Dicen, los que saben y no tienen ni idea, que los de los noventa somos egocéntricos y simples, otra nueva generación más preparada de la historia que se malgasta y esas chorradas. Lo cierto, compañeros, es que los de los noventa somos gente sin identidad, perdida entre lo que nos contaron (prometieron) de pequeños y lo que nos está demostrando el futuro, que ya ha llegado para darnos unos guantazos en la cara. Vivimos, los de los noventa, en la duda permanente: no sabemos si somos los hijos de nuestros padres o los padres de nuestros hijos, como si las dos opciones fueran excluyentes o no se soportasen.

Las cosas así, uno puede separar a los miembros de este grupo en dos: los que desean una vida como las de antes y los que ya se saben de memoria, resignados, el lema adaptarse o morir, o algo así. Los primeros sueñan con la estabilidad que les juraron de críos y no les importa sacrificar algo de tiempo y juventud para conseguirla: son los responsables del aumento de las cuotas del funcionariado comunitario (lo mismo da médicos que policías o barrenderos) y su aspiración es tener la vida de sus padres y disfrutar de cierta legítima comodidad que el presente parece prohibirles.

Los otros, el resto, son los que dibujan el futuro con angustia, a base de fallos; lo ven tan negro que no han tenido más remedio que refugiarse en el programa neoliberal que dice que triunfar es no elegir, que el éxito es coleccionar experiencias y que cuantas más sensaciones distintas pruebe uno más contento estará. Estos prefieren vivir el presente, el disfrute inmediato, y piensan, confundidos, que ya mañana Dios dirá. Los que pertenecen a este grupo se aproximan más a las generaciones posteriores, no tanto por compartir sus ideales como por la envidia que les profesan por todo el tiempo que les queda por delante para disfrutar.

Uno sabe perfectamente a qué tipo de los dos pertenece, pero no va a decirlo, que para eso ya están la historia (hasta los mindudis tienen una) y los hechos, que a veces son madre e hijo y otras la misma cosa.

Aunque, de todos modos, lo cierto es, amigos, que lo mismo da adherirse a unos u otros. La triste realidad es que no importa a qué grupo pertenezca nadie; la dura verdad es, en efecto, que en ambos casos el final va a ser el mismo y no hay quien lo conozca.

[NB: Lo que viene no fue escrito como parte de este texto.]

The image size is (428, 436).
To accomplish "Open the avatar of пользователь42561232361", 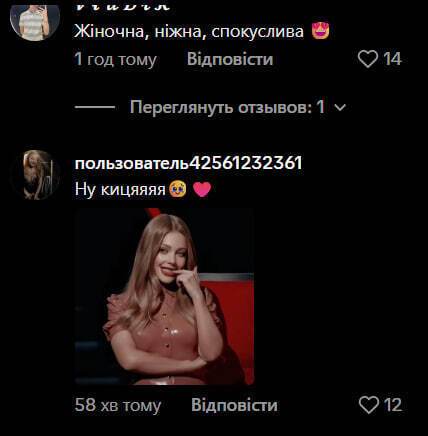I will click(35, 175).
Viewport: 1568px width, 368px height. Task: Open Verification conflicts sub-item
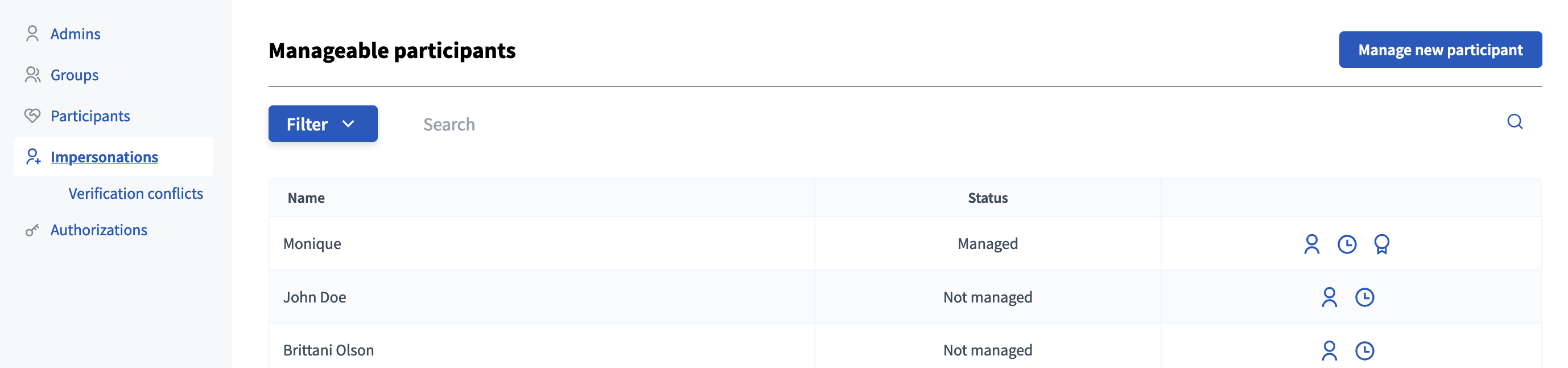tap(136, 193)
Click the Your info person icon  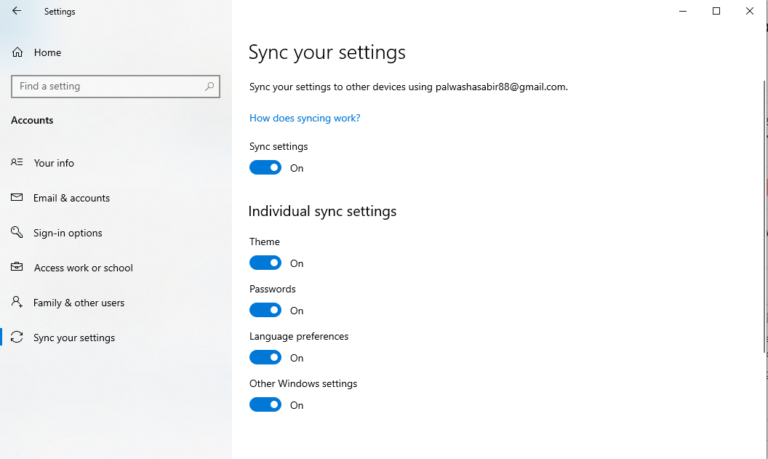pos(17,162)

Con todo esto lo que trato de decir es que lo único que saben los de los noventa (llamémonos los noventas) es que la vida  está llena de desgracias y que la única forma de triunfar en ella es sufrir lo menos posible. Salvar los muebles es el equivalente actual a una victoria militar para Napoleón o de crear una obra maestra para Cézanne. Ser un genio hoy (perteneciendo a los noventas) no es más que resistir con el peinado intacto, las lágrimas dentro de los ojos y las uñas bien pintadas mientras el edificio se viene abajo. No importa si el declive comienza en el pasado o en el futuro; solo sabemos que todo se cae.

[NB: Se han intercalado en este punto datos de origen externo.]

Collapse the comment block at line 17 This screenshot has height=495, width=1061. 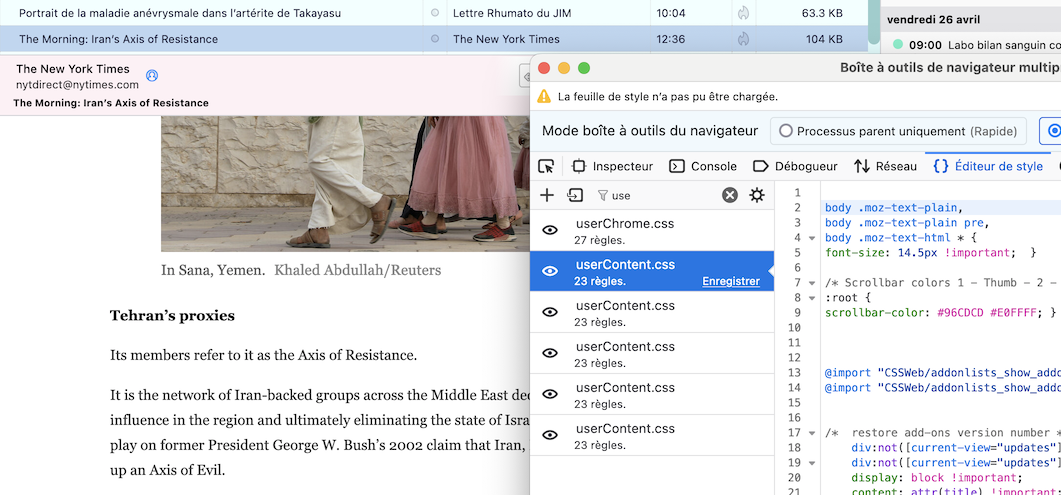(x=812, y=433)

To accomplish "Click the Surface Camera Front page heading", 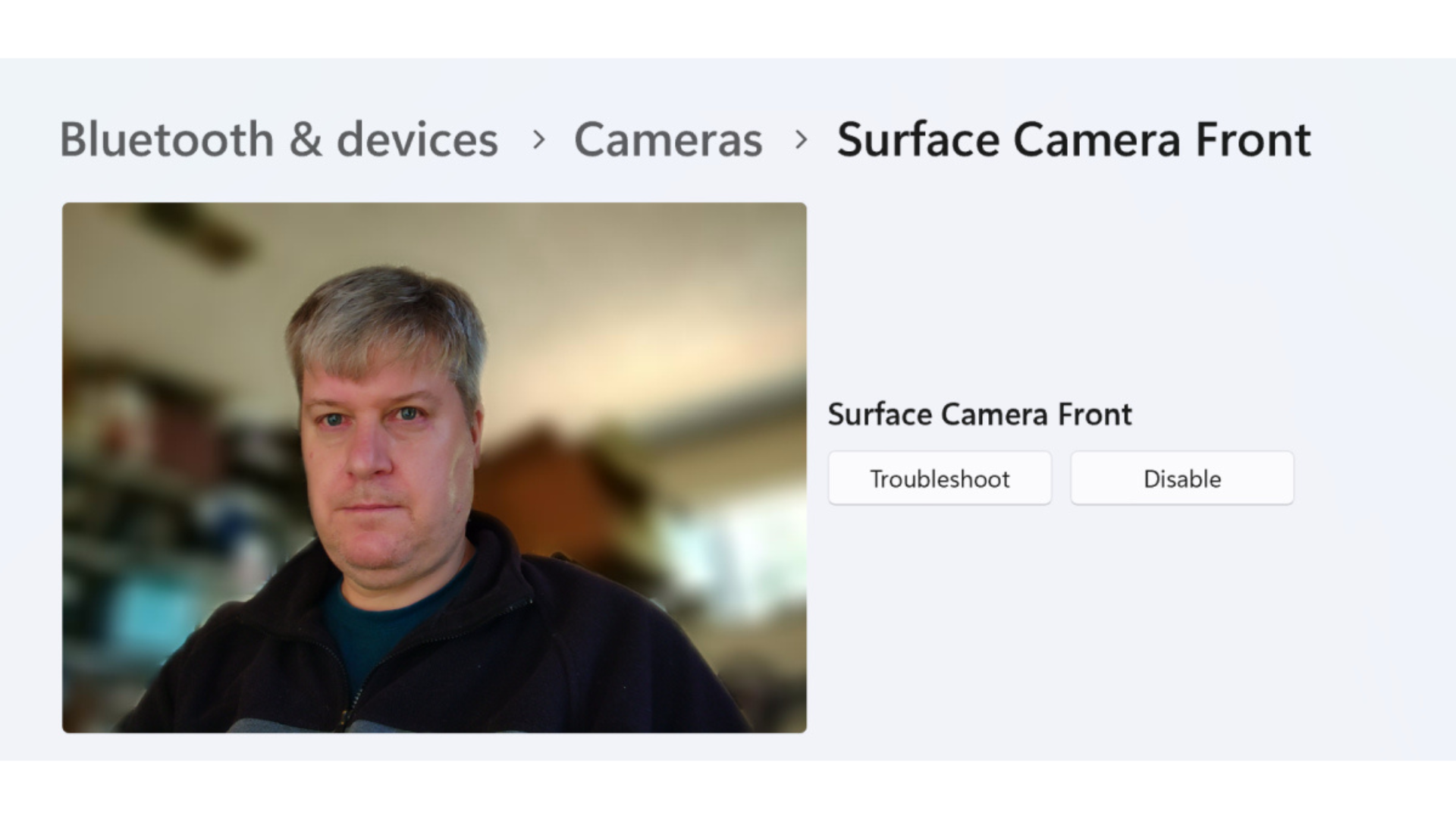I will coord(1073,140).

Los de los noventa hemos entendido, entonces, que no existe nada superior que vaya a venir a salvarnos. Somos la primera generación (multitud de personas que comparten el número nueve dos veces) en comprender que es posible que el Estado nos deje tirados en el futuro o que simplemente no haya futuro. Quizá sea por eso por lo que algunos han vuelto al pasado (justo después de desechar la idea de Dios y la de la ciencia como deidad), saltando por encima de dos siglos de materialismo racional, y han comenzado a creer en los designios de los astros, las cartas y los horóscopos con mucha vehemencia, logrando encontrar algo externo a ellos en lo que depositar su angustia por la incertidumbre. Puede que el mismo motivo haya conseguido que ahora los noventas confíen más en el psicólogo que en nadie y hayan convertido las redes sociales en una especie de consulta global en la que compartir sus penas.

(Lo cierto es que seguro nadie sabe nada. Nadie puede saber nada seguro.)

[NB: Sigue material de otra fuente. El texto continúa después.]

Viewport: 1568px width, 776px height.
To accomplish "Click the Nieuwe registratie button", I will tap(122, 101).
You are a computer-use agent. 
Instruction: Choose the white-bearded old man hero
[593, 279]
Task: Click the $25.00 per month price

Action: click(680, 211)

Yo tampoco sé a dónde vamos a llegar, ni siquiera sé si quiero saberlo. Tengo, como todos nosotros, muchas dudas y pocas certezas, pero estas últimas son férreas y algo tristes. Una de ellas es que los nacidos en los noventa estamos enfermos sin culpa de nosotros mismos, y que esa es una patología que no se puede curar ni aun trabajando para la administración pública: los funcionarios todavía no poseen el poder de remediarse a sí mismos y sus amigos tenemos miedo de decírselo: las multas de tráfico no se pagan con limosnas de realidad.